La Jeunesse de Sophie de Bavière 

Une enfance et une éducation bavaroise

Frédérique Sophie Dorothée Wilhelmine de Wittelsbach voit le jour le 27 janvier 1805 à Munich. Elle est princesse de Bavière de par son père Maximilien Ier Joseph de Bavière. Elle fait partie d’une fratrie importante, due aux deux mariages de son père. Sa mère, Caroline de Bade, seconde épouse du roi de Bavière, a eu à elle seule 7 enfants dont une majorité de filles. Elle prend d’ailleurs l’éducation de ces jeunes demoiselles très à cœur. Caroline de Bade les prépare avec sérieux et rigidité à une vie de future souveraine, comme elle l’a été, en plaçant le sens du devoir au centre de tout. Cette éducation que reçoit Sophie va être déterminante dans la place qu’elle prendra plus tard en Autriche. Ce que Caroline veut, c’est placer ses enfants dans les plus hautes sphères des cours d’Europe. Et elle y arrivera très bien, et mariera Elisabeth-Louise au roi de Prusse, Amélie au 4ème roi de Saxe et Marie Léopoldine au 3ème roi de Saxe. 
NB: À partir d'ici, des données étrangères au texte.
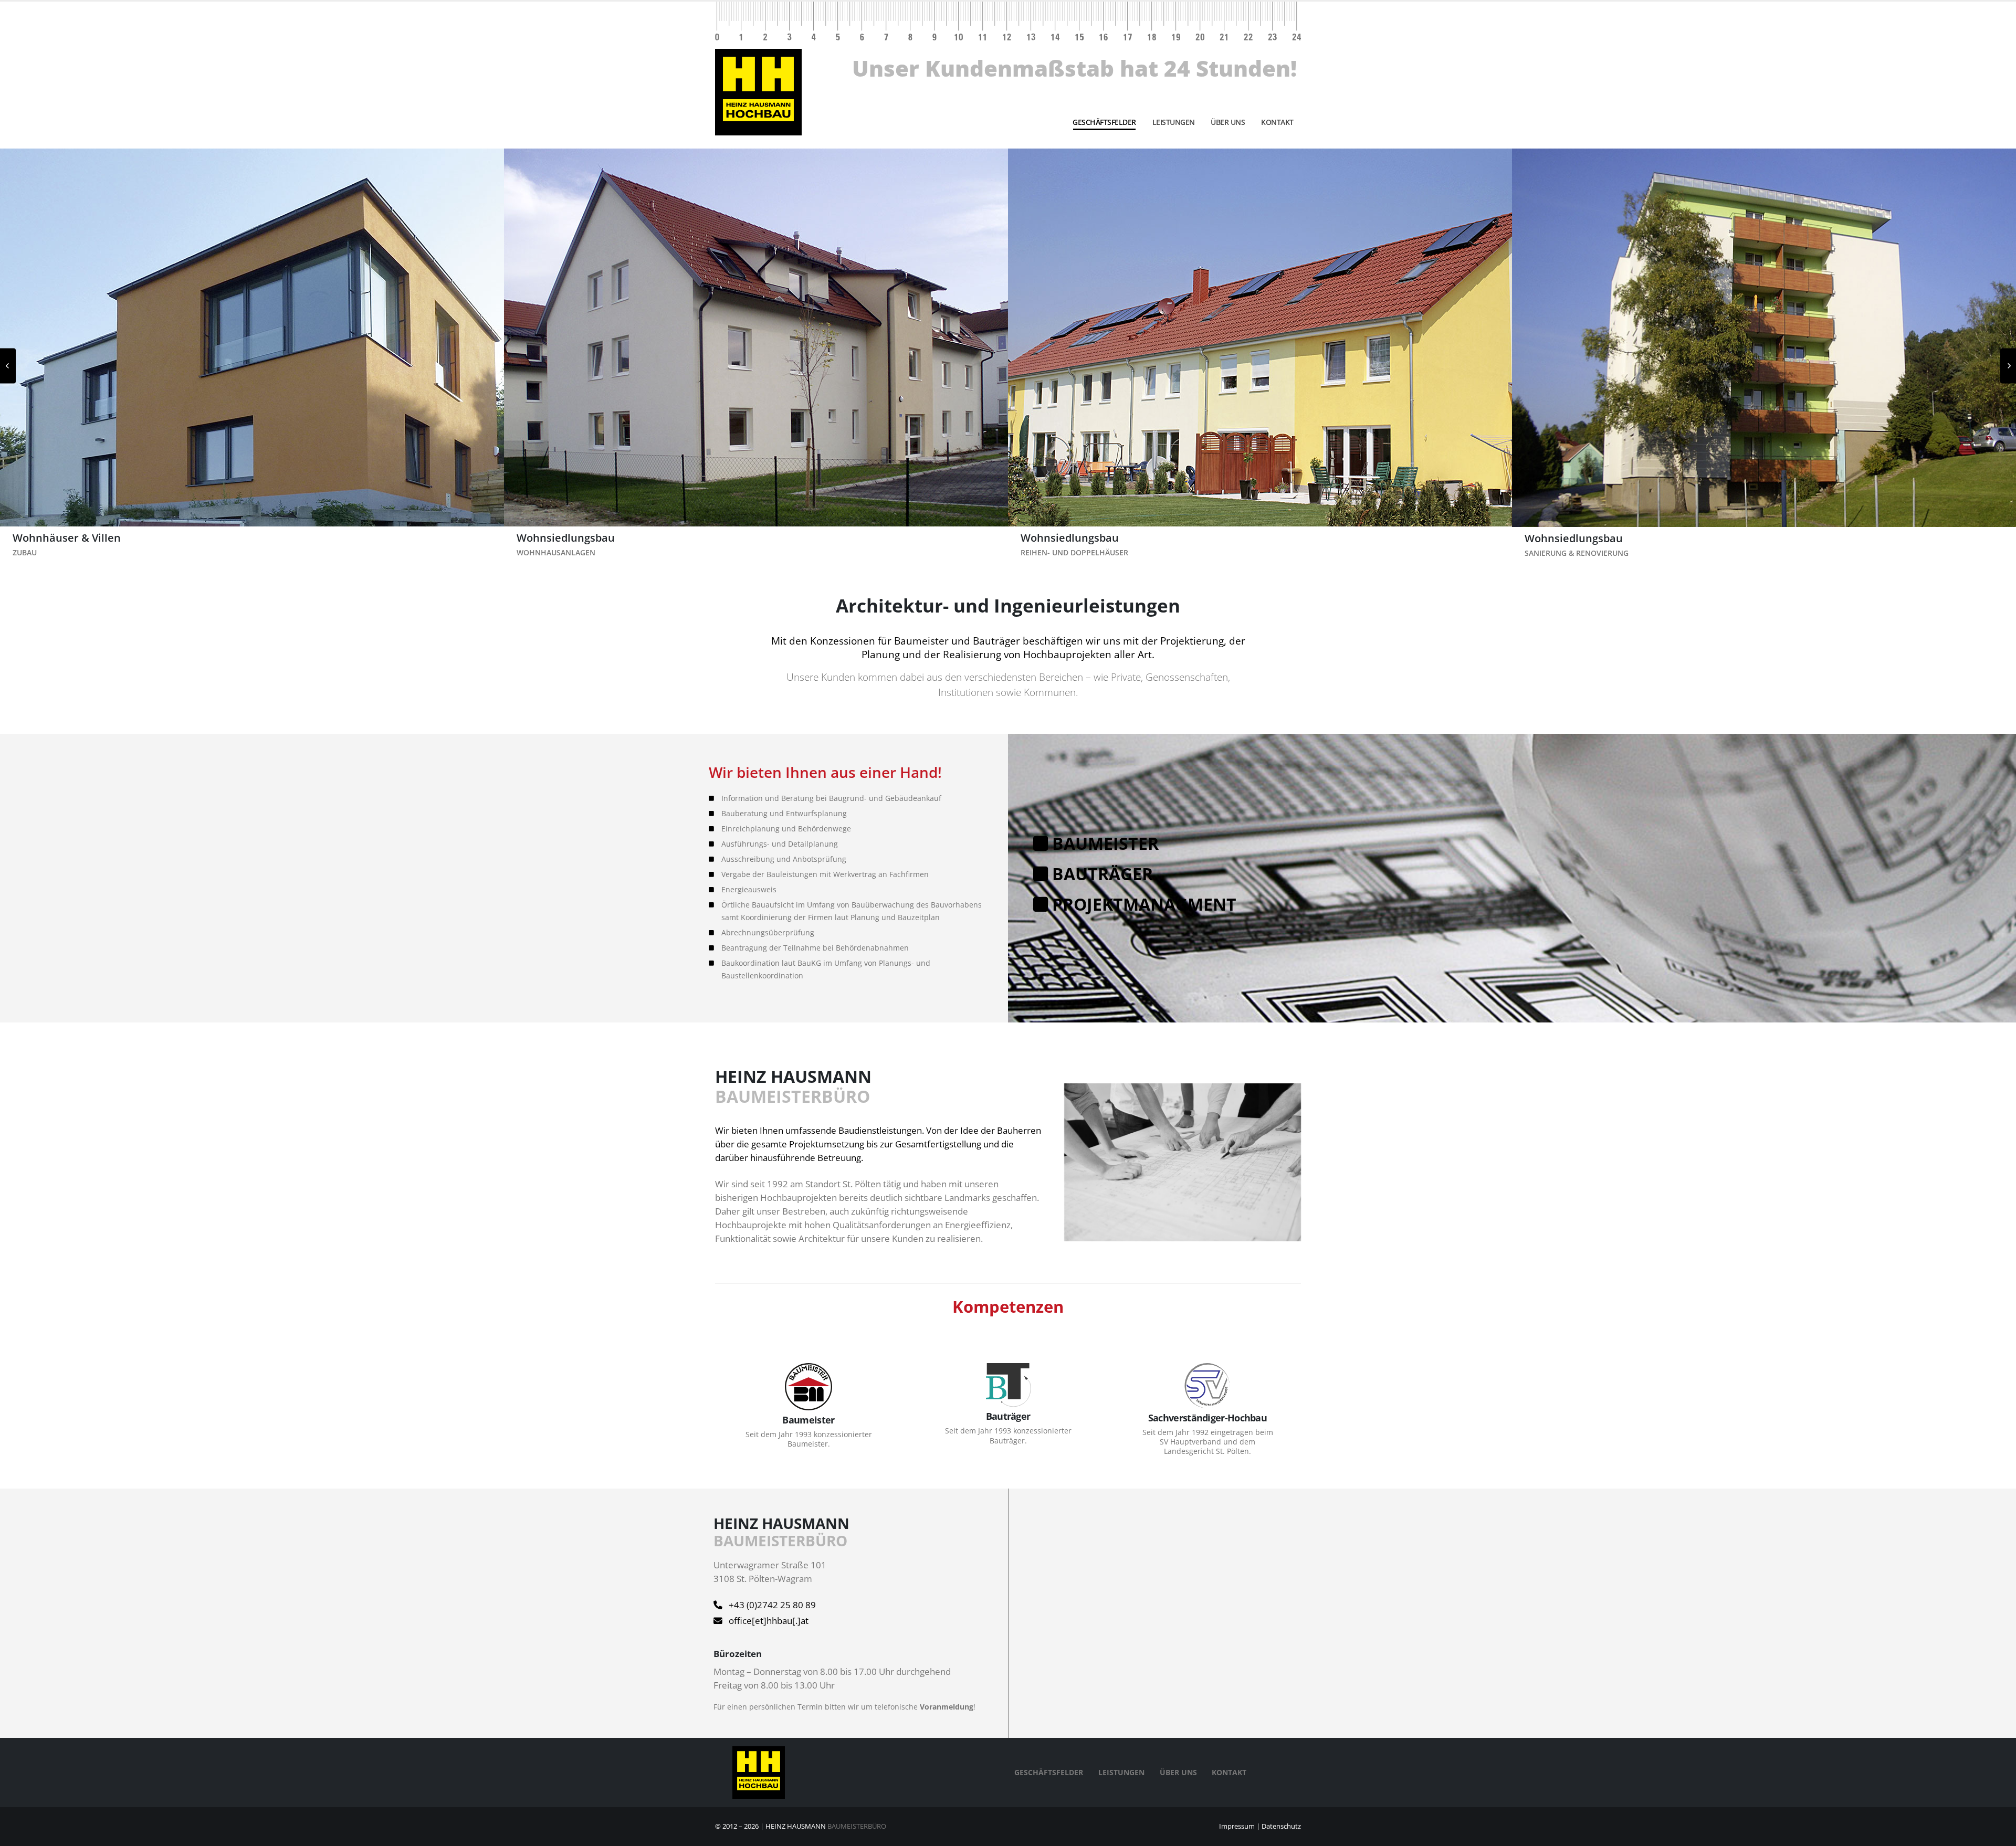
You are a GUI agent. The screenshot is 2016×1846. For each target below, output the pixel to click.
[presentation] (8, 366)
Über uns (1228, 122)
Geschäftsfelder (1104, 122)
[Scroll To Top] (1997, 1834)
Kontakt (1277, 122)
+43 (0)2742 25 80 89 (772, 1605)
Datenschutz (1281, 1826)
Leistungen (1173, 122)
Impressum (1237, 1826)
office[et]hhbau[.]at (768, 1621)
Mais en attendant un mariage avantageux, Sophie de Bavière vit une vie plutôt tranquille au sein de sa famille très soudée. Elle apprend le français, étant donné le lien fort qui unit la famille de Bavière à Napoléon. Mais sa condition de femme et son statut sociale font que son enfance n’est que de courte durée. Bientôt, c’est le mariage qui l’attend elle aussi

Un mariage prometteur pour Sophie de Bavière

En 1814, le destin de Sophie de Bavière est scellé par le Congrès de Vienne. Il est décidé, sans lui demander son avis bien entendu, qu’elle épousera l’archiduc François-Charles, second fils de l’empereur d’Autriche François Ier. Ils sont mariés le 4 novembre 1824, mais le couple est loin d’être heureux. Sophie est profondément déçue par son époux. Elle le trouve faible et sans charme, loin du beau prince qu’elle imaginait au départ. Elle écrit clairement à sa mère qu’elle n’est pas heureuse.
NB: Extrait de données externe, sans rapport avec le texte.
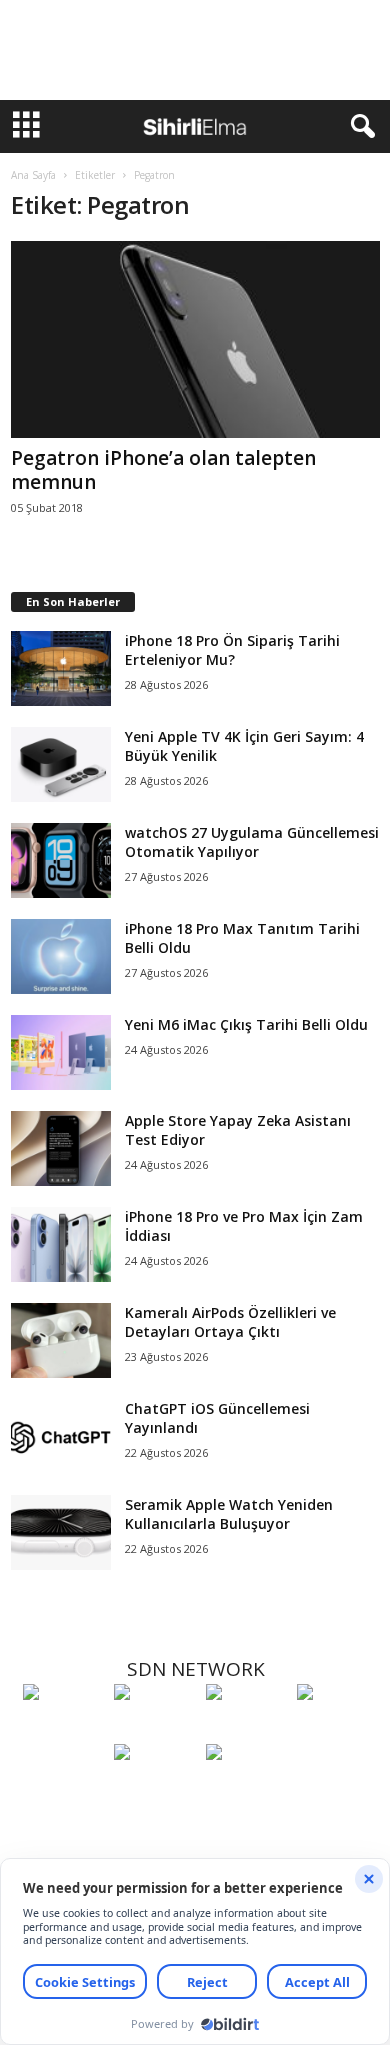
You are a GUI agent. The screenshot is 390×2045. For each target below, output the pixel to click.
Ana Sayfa (33, 175)
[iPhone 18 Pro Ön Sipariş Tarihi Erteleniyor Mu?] (61, 668)
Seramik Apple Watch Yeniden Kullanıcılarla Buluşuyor (229, 1514)
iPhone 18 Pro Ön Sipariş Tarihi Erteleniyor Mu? (232, 650)
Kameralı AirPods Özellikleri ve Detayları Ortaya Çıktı (230, 1322)
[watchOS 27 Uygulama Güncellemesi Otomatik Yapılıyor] (61, 860)
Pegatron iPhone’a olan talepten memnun (163, 470)
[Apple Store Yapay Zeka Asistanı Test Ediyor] (61, 1148)
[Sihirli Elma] (154, 1729)
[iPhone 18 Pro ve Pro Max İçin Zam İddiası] (61, 1244)
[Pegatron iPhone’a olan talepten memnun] (195, 339)
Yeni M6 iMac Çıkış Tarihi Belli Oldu (246, 1024)
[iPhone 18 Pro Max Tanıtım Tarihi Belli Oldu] (61, 956)
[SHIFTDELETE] (63, 1729)
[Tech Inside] (337, 1729)
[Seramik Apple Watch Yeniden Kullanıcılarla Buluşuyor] (61, 1532)
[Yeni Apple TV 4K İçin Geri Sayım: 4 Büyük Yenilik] (61, 764)
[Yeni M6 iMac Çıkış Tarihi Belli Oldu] (61, 1052)
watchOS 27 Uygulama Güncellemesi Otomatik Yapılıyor (252, 842)
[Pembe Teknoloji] (154, 1789)
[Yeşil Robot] (246, 1729)
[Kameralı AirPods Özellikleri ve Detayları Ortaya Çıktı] (61, 1340)
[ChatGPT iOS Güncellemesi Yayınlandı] (61, 1436)
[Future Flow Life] (246, 1789)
Toutefois, cette union est pour elle une opportunité. En plus de faire son entrée dans la prestigieuse maison des Habsbourg-Lorraine, Sophie se rapproche également du trône impérial. En effet, même si son mari est le deuxième fils de l’empereur, on pense qu’il sera appelé à régner. Le père se faisant vieux et le frère étant vu, soit comme un imbécile, soit comme un incapable, on pense que le second frère, François-Charles montera un jour sur le trône. Mais l’homme n’a aucun goût pour le pouvoir et la politique, et cette possibilité n’intéresse véritablement que Sophie dans le couple. 

Portrait de l'archiduchesse Sophie de Bavière (1830)Karl Joseph Kieler
Portrait de l’archiduchesse Sophie de Bavière (1830)Karl Joseph Kieler

Les enfants, bonheur et opportunité

Cependant, en attendant une opportunité politique, Sophie de Bavière se doit de faire ce pourquoi on l’a mariée, elle doit donner des héritiers. Le couple met 6 ans à avoir son premier enfant. Ces années entrecoupées de fausses couches en 1827 et en 1829 sont très dures pour Sophie. Mais en 1830 enfin, un enfant naît, et en plus c’est un garçon ! Il se prénomme François Joseph Charles, il sera Empereur d’Autriche. Puis un second fils en 1832, Ferdinand Maximilien Joseph Marie, lui, sera roi du Mexique. L’archiduchesse se concentre sur l’éducation, notamment de ses fils. Elle se doute qu’ils auront un grand avenir et elle veut faire ce qu’il faut pour faire d’eux de grands hommes.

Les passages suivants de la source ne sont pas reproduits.